The whole body of the faithful. . . cannot err in matters of belief. This characteristic is shown in the supernatural appreciation of faith (sensus fidei) on the part of the whole people, when, from the bishops to the last of the faithful, they manifest a universal consent in matters of faith and morals.[10]

In other words, the authentic expression of the faith of the Church is found in the lived experience of all the baptised, learned, devout or ordained. The formal role of the bishop is authoritatively to assure us that seeming novelties will be in continuity with the faith of the primitive Church and, for that matter, the Church of the Fathers, the Middle Ages and the Counter-Reformation. If it sounds messy, it is. We must, therefore, thank God for the presence of the Holy Spirit . . . about whom we shall hear much next Sunday, on the feast of Pentecost.
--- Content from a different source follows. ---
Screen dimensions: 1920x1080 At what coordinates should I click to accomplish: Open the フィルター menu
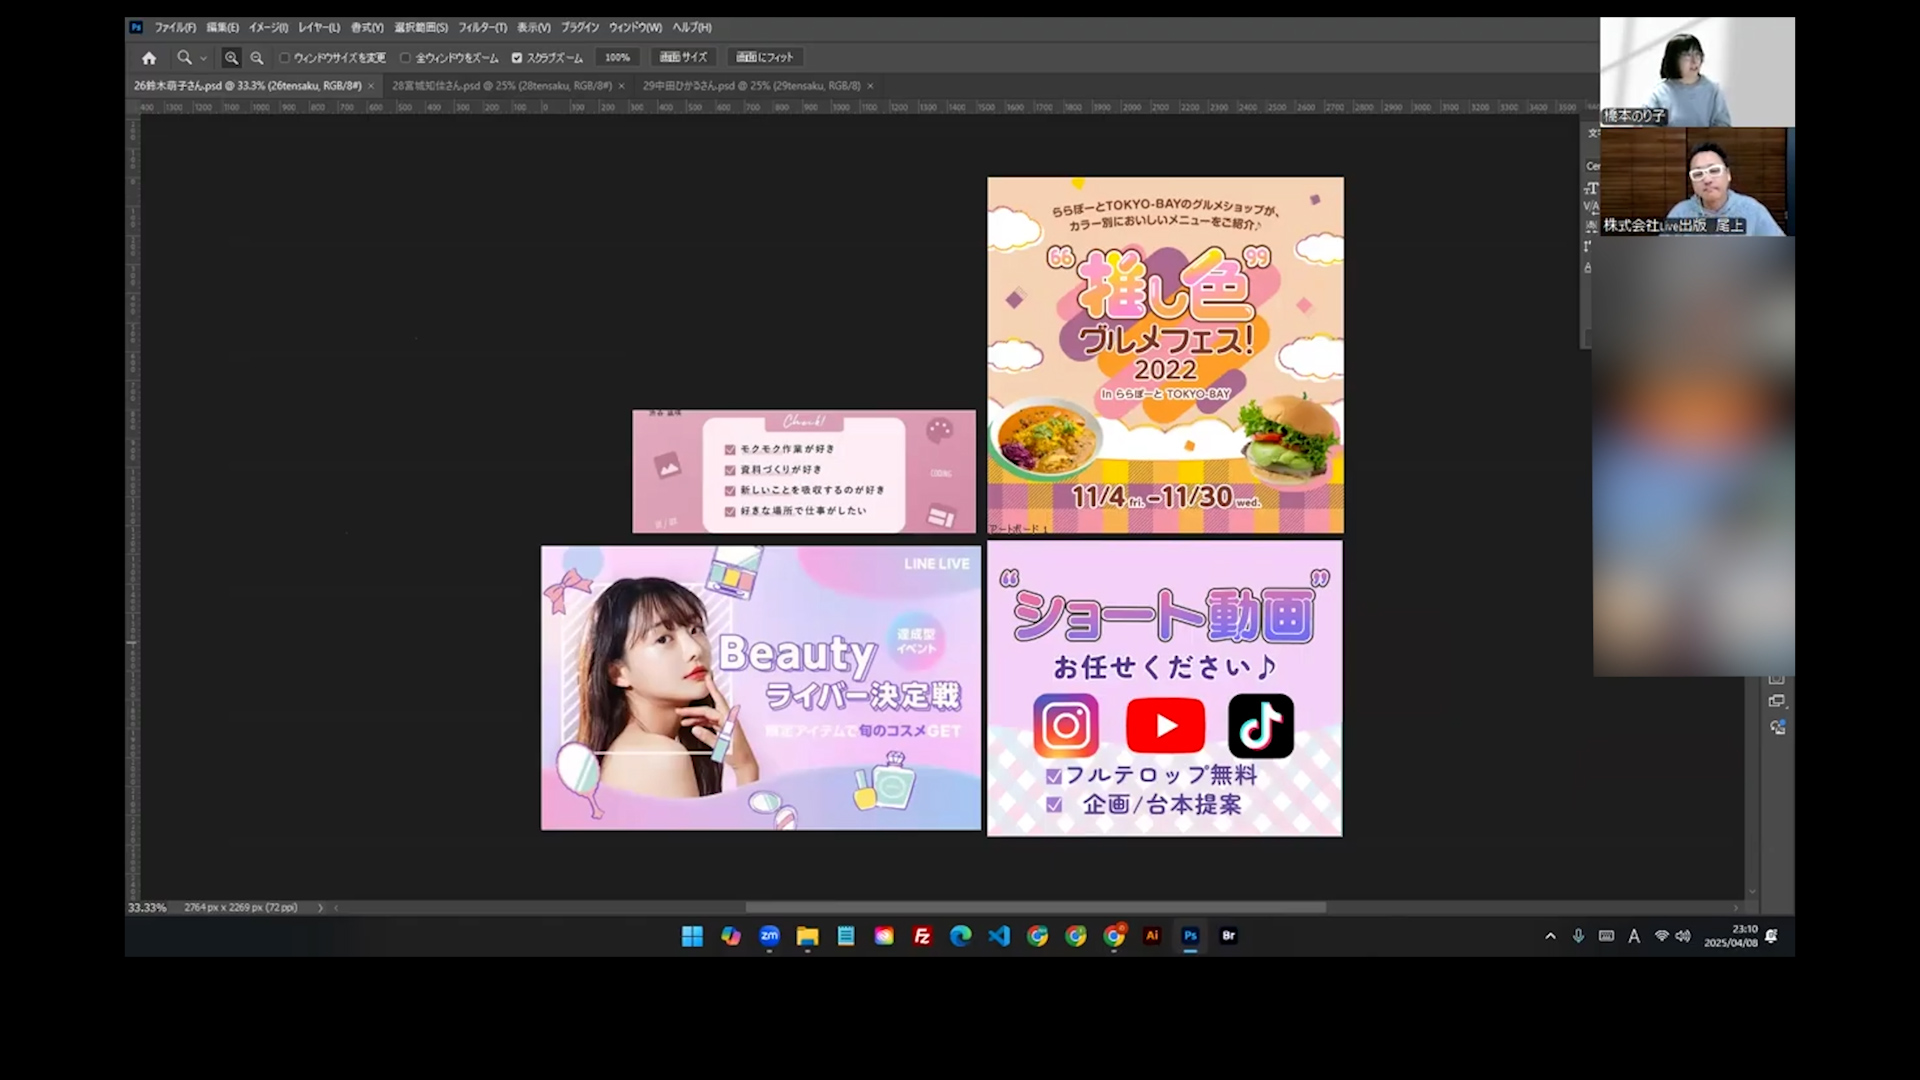point(481,27)
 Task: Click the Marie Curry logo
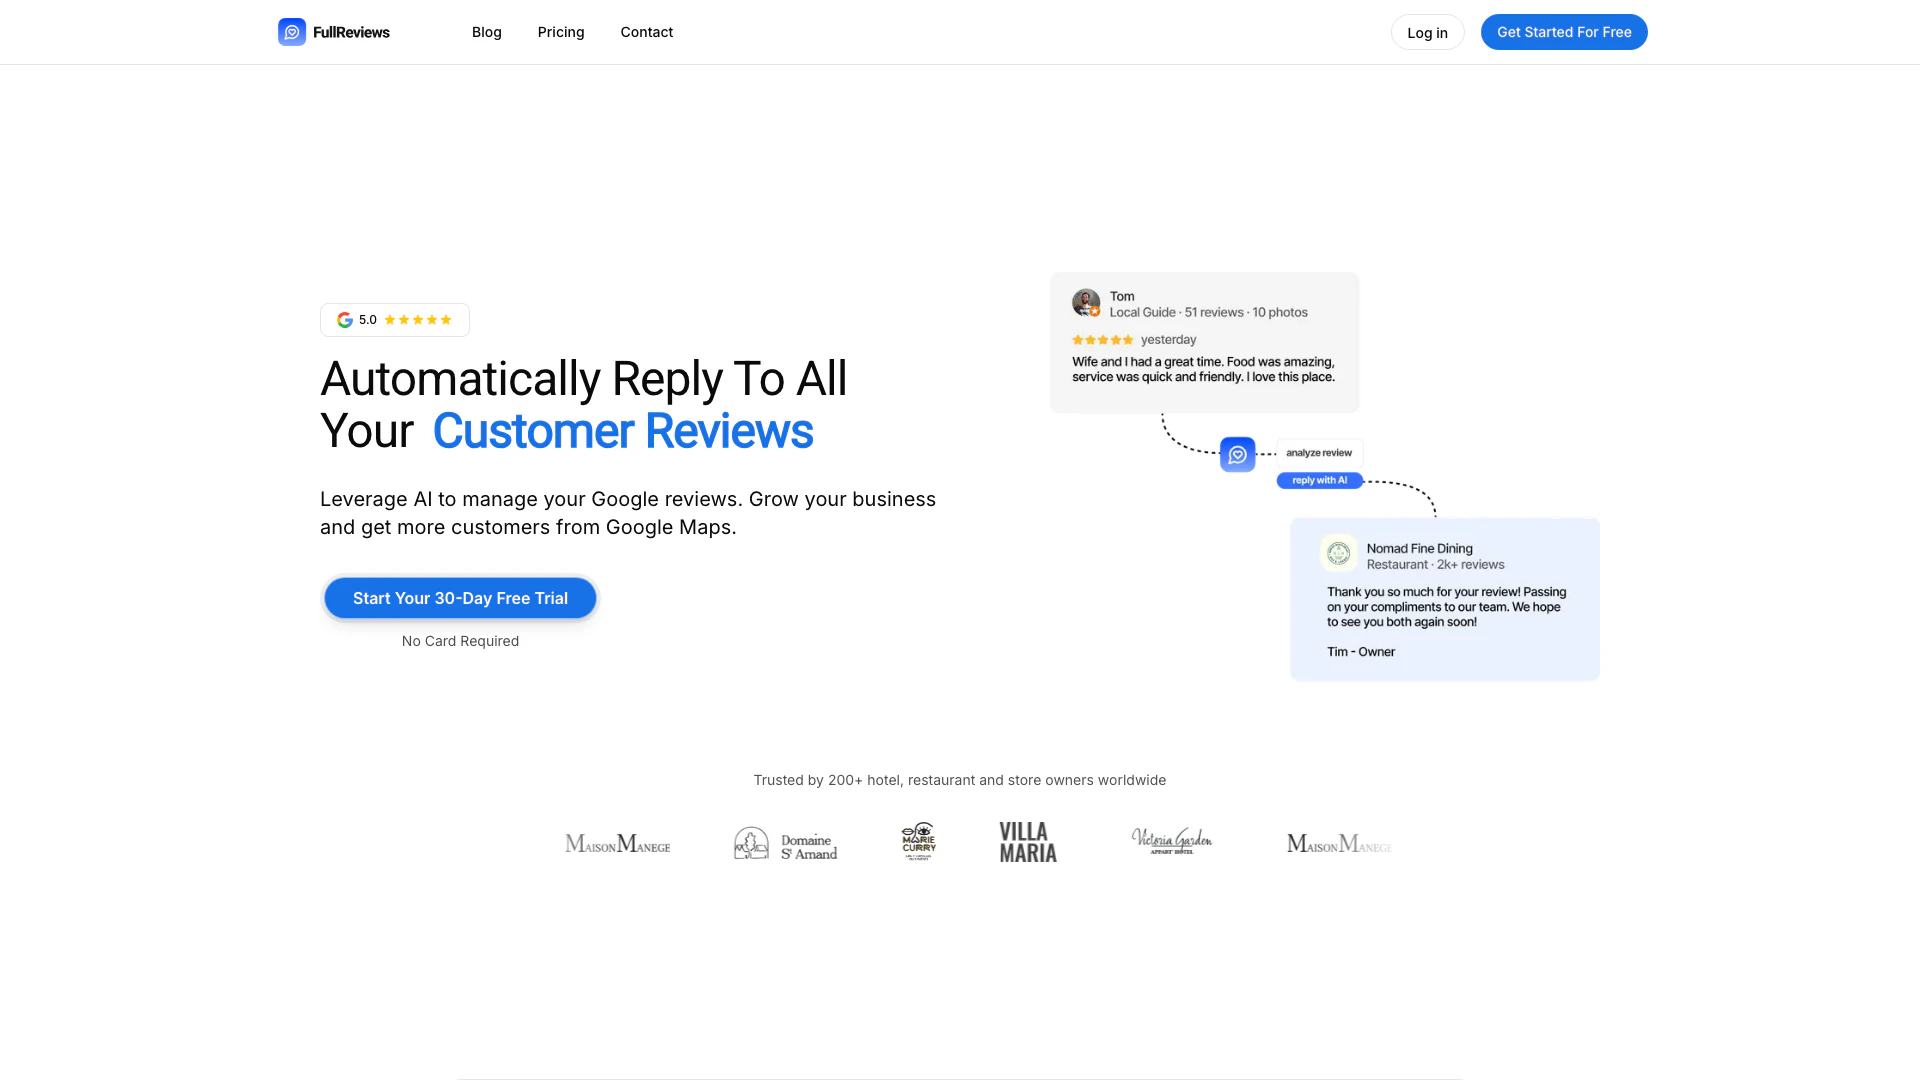pos(918,842)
[1] Cf. Acts 1.8: “You will receive power when the Holy Spirit has come upon you, and you will be my witnesses in Jerusalem and in all Judea and Samaria and to the end of the earth.”

[2] Matt 28.19.

[3] Acts 1.14.

[4] Mark 16.15-18.

[5] Acts 1.22.

[6] Cf. 1 Tim 6.20.

[7] Catechism of the Catholic Church, no. 77.

[8] Josef Ratzinger (Benedict XVI), Jesus of Nazareth (New York: Doubleday, 2007).

[9] The differing and complementary roles of the Magisterium, theologians and the faithful are treated with great insight in the 1877 “Preface” to John Henry Newman’s The Via Media of the Anglican Church, available at www.newmanreader.org.

[10] Catechism of the Catholic Church, no. 92. Saint Vincent of Lérins (d. ca 450) provided the classic statement of the threefold test of Catholicity: “what has been believed always, everywhere and by all.” The practical difficulties of implementing this principle are obviated by the commission of our bishops to enunciate and safeguard Catholic doctrine.